> Do this
Rewrite the part of the records from the line containing "The width and height of the screenshot is (1027, 866)." through the end of the records, keeping every line, requests included, but scale each coordinate in the answers by 1.45 and round to whole numbers, with halves rounded up.

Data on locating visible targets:
----------

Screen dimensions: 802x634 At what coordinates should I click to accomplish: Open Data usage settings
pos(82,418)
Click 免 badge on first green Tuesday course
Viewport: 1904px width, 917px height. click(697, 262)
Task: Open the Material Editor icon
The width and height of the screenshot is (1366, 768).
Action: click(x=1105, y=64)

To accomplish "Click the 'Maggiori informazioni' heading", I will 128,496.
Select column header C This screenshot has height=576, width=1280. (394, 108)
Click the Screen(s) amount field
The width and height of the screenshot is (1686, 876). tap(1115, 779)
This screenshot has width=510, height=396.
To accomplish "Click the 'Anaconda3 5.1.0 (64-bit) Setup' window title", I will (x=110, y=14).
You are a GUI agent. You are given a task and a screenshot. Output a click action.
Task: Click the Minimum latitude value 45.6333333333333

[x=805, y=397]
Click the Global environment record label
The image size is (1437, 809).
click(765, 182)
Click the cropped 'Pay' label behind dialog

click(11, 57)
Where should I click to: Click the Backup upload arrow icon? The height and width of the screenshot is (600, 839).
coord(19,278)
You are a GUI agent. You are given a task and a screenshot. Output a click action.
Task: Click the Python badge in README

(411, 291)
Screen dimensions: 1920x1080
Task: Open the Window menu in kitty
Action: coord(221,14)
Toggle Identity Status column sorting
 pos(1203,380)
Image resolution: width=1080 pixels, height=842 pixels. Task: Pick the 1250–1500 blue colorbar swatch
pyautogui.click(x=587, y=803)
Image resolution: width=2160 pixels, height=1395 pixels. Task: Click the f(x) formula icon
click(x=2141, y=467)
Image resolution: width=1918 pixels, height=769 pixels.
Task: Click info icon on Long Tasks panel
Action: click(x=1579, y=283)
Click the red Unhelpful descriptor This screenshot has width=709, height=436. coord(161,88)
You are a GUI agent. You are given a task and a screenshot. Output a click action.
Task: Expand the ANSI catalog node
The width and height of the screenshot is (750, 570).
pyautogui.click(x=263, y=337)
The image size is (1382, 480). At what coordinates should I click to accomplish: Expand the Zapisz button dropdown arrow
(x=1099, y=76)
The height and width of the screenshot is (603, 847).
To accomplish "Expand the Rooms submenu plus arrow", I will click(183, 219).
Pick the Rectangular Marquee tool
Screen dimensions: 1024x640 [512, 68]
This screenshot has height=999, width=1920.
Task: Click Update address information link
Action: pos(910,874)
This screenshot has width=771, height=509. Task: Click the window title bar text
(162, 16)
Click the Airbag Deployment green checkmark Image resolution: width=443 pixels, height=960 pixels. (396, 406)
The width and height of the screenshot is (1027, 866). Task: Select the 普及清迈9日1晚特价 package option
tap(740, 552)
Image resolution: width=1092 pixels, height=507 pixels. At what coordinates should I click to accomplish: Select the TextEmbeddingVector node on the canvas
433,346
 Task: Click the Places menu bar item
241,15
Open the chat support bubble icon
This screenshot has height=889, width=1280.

----------

> Exercise response
The width and height of the screenshot is (1027, 866). Task: Select the 普及清迈9日1晚特价 package option
tap(1073, 800)
Image resolution: width=1092 pixels, height=507 pixels. At what coordinates should I click to accomplish: Select the TextEmbeddingVector node on the canvas
628,502
 Task: Click the Places menu bar item
349,22
Open the chat support bubble icon
This screenshot has height=889, width=1280.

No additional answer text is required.